Tuesday, 10 June 2014

In London

London, a city in springtime filled with verdant green, a light breeze coursing its way down the narrow streets crowded with the vibrancy of life that only Samuel Johnston could adequately capture when he said "A man who is tired of London is tired of life." We are well ensconced in our hotel, a well equipped handicap room with a shower, including a seat, plenty of grab bars and easy reach to the sink.

The flight last night was, somewhat, uneventful. The flight, the plane, the crew, all did well. Alas the ten month old twins in the seats behind us did not do so well, at least not for the first third of the flight. They, in stereo united, were awake and not afraid in the least to let those of us sharing the plane know of it. I suppose the journey from Australia to London via Toronto was as difficult for them as it was for their young and somewhat enthusiastic parents, both children and parents blissfully unaware of what lies ahead.

I, of course, took a self-medicated approach to the problem, beginning first with a double Gin and Tonic, plus wine with dinner. Amidst the pitter patter of tiny feet kicking the back of my seat, I caught the eye of the flight attendant, who, sensing my need for additional sleeping agent, brought me a second double Gin and Tonic. As that one slowly settled in, a third, this time a single, magically appeared before me. With it came success and I managed to sleep for the final two thirds of the flight. I would say that my night was moderately more successful than Cheryl's, however her approach to sleeping assistance was more moderate than mine.
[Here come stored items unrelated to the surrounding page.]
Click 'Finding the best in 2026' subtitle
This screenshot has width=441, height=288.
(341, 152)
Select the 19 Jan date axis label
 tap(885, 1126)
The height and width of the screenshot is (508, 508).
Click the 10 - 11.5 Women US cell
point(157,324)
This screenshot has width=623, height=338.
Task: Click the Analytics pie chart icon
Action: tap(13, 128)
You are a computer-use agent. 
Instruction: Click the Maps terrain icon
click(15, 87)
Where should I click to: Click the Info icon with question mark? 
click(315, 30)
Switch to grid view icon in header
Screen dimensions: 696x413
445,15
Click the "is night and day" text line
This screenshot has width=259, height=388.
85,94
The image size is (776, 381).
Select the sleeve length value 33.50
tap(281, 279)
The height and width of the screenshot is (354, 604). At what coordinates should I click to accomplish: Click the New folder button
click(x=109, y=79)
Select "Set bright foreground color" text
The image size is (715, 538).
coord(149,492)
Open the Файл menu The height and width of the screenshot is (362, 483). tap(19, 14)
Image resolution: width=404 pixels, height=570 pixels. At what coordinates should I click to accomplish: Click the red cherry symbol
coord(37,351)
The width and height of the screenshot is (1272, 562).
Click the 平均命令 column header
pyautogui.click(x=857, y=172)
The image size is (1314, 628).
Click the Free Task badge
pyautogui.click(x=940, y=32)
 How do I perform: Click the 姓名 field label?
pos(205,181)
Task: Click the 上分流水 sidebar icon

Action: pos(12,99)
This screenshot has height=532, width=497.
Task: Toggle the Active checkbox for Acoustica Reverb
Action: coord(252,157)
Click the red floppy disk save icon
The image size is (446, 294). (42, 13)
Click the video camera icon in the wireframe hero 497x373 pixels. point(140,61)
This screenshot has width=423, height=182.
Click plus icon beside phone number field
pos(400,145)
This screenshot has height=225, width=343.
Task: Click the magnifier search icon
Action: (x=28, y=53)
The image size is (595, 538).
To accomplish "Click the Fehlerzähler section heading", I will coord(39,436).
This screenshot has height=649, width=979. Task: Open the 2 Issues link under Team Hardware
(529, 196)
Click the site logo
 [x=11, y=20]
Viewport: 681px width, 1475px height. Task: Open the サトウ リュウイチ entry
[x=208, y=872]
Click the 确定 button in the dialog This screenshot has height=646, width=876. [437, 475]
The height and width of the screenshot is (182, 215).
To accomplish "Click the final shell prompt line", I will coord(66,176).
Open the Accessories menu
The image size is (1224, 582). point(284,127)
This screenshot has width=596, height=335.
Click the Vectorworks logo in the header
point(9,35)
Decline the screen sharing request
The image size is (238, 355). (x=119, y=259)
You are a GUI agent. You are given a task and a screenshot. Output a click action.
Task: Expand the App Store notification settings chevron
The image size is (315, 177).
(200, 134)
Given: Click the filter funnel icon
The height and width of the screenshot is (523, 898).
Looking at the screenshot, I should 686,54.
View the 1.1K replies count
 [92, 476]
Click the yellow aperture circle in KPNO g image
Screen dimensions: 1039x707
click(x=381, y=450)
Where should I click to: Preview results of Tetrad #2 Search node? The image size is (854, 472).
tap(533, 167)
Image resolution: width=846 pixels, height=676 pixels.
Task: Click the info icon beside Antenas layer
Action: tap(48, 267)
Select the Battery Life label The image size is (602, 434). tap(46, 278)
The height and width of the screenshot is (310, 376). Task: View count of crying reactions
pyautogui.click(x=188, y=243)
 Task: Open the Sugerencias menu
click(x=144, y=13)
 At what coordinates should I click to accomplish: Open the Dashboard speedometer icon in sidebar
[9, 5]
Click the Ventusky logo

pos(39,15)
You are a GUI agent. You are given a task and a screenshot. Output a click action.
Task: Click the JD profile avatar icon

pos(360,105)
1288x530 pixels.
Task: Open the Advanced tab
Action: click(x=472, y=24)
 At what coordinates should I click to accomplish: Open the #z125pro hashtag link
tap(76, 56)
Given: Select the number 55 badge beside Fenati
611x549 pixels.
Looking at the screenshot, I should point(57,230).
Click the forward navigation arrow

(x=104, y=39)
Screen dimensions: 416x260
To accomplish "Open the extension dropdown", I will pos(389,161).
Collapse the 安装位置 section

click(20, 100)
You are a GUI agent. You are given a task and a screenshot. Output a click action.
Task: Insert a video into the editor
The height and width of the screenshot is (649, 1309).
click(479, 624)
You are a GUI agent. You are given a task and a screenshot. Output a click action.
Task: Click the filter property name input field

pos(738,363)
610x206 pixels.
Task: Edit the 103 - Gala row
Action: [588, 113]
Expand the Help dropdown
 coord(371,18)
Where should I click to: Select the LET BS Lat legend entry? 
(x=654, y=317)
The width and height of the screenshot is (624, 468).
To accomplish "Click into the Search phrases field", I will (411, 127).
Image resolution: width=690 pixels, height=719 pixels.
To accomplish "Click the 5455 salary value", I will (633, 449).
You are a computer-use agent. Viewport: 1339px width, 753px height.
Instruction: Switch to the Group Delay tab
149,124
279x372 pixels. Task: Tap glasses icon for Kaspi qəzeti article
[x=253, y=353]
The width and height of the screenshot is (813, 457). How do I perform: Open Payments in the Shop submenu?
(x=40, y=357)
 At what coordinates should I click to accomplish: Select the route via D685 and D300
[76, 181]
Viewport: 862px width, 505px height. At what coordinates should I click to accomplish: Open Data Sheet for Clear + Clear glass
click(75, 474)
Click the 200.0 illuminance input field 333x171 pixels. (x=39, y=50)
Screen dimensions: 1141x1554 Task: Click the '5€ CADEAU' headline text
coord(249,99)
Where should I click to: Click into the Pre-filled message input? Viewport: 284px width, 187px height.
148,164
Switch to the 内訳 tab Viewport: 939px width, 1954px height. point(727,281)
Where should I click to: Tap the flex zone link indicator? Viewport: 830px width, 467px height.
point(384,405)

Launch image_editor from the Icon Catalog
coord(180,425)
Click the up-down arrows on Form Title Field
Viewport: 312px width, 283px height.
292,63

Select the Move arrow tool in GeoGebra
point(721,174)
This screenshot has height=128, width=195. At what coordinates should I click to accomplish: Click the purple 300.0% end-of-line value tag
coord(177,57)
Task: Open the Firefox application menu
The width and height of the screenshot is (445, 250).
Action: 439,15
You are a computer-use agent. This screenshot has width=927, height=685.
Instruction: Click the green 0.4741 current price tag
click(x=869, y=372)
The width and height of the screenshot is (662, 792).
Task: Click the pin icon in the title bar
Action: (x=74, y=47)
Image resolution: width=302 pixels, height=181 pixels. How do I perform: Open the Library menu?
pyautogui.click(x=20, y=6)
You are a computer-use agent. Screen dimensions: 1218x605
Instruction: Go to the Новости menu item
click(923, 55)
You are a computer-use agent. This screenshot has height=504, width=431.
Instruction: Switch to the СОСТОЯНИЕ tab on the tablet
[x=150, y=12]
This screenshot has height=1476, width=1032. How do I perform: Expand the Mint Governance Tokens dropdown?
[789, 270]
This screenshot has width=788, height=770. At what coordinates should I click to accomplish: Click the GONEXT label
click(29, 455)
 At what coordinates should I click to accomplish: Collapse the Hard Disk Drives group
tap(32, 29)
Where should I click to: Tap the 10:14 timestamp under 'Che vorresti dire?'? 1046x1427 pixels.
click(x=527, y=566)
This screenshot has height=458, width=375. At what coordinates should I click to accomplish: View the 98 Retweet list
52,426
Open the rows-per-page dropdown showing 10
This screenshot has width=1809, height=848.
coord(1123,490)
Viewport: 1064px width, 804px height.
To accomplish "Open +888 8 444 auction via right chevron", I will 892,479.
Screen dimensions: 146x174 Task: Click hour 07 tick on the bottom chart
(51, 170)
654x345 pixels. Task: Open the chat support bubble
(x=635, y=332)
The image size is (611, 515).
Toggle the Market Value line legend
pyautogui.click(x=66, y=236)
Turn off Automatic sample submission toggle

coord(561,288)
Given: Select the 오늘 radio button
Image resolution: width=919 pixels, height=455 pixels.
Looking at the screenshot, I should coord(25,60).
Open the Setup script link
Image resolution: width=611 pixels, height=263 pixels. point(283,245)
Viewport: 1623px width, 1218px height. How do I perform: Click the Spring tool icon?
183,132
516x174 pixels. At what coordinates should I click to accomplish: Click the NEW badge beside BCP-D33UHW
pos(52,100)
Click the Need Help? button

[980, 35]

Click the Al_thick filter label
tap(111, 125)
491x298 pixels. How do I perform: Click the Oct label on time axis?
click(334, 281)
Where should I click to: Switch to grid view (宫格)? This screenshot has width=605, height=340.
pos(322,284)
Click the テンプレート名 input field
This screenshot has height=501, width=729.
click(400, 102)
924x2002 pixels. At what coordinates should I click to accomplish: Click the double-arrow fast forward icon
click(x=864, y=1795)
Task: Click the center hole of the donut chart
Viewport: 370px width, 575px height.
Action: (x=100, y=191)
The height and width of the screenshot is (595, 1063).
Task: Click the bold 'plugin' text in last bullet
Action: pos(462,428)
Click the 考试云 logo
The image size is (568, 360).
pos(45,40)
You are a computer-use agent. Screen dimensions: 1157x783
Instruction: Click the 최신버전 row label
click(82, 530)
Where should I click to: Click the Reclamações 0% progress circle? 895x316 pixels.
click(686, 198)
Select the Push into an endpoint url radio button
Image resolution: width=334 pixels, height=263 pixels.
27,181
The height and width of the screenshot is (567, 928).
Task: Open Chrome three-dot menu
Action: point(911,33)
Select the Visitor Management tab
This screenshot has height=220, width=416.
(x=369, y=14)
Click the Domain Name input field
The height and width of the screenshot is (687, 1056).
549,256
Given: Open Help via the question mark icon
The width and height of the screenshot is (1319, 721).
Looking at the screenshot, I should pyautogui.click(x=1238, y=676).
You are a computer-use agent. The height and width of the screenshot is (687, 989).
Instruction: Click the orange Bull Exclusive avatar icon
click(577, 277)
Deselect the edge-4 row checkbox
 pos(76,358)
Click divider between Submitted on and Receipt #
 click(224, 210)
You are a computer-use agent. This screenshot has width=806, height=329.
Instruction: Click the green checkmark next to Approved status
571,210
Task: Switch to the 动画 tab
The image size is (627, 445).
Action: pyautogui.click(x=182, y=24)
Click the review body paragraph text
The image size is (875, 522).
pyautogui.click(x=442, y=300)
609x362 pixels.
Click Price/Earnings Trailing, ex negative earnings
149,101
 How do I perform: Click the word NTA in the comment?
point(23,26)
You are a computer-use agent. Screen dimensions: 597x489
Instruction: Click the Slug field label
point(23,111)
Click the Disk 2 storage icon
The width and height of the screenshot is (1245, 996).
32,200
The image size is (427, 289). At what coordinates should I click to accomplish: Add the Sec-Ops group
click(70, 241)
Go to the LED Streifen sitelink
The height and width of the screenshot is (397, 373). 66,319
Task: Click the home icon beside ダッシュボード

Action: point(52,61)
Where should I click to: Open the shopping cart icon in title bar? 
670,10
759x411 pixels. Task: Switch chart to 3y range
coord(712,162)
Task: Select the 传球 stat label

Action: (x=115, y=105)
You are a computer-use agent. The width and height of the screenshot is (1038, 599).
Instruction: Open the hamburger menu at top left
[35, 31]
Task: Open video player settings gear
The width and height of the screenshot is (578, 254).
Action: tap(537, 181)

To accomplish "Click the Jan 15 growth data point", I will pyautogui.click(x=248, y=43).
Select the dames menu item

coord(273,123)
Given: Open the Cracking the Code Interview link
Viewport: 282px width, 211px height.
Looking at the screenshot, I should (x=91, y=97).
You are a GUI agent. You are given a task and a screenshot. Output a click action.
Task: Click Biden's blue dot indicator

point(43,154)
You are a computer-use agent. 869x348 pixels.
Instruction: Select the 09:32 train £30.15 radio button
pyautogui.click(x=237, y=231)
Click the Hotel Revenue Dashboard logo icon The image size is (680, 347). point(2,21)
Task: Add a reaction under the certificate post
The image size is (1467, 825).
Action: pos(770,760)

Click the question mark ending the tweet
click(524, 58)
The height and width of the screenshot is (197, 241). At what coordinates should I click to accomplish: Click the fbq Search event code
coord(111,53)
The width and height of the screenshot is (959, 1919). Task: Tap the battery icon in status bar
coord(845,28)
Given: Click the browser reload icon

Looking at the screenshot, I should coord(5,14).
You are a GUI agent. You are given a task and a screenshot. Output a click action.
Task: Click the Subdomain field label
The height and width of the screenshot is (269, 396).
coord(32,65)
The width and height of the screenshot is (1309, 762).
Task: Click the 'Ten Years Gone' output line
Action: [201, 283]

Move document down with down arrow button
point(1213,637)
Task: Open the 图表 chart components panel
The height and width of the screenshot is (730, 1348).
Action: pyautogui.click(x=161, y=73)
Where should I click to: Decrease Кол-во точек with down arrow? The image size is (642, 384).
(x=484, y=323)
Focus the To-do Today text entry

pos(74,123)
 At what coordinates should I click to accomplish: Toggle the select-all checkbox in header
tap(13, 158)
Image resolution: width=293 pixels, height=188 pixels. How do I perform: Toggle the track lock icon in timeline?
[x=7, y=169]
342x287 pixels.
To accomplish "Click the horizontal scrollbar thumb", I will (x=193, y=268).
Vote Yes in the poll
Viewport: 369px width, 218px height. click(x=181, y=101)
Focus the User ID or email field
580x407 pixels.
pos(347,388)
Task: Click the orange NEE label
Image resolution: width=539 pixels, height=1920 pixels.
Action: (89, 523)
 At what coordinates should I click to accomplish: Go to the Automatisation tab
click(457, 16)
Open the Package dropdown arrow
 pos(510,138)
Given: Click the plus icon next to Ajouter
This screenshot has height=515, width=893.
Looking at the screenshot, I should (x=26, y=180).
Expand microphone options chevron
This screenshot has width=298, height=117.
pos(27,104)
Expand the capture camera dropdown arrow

Having left Toronto at 8:30 PM, we, in the complete perversity of eastbound air travel over the Atlantic, arrived at 8:30 AM here in London. The flight crew and gate agents for both Air Canada and Heathrow Airport were terrific, helping us not only de-board but assisting us with luggage pickup and taking us all the way to get a wheelchair accessible cab, driven, as one could only expect in London, by a Cockney who regaled us with chatter and stories all the way to our hotel.

Where we are staying, the St. James Court, is a stately, classic Edwardian hotel, filled with long, twisting corridors and rooms overlooking the central courtyard. While a classic beauty, she is clearly well kept, with a lovely lobby and patio bar, plus three great restaurants covering all of English culture - an English styke restaurant with classic English food, an oddity in London; a European style bistro with lattes and a full English breakfast; and, of course, the obligatory Indian restaurant should we need a spot of curry for dinner.

We are up, we are ready to explore. All London awaits. I hear a latte calling my name. Life is good.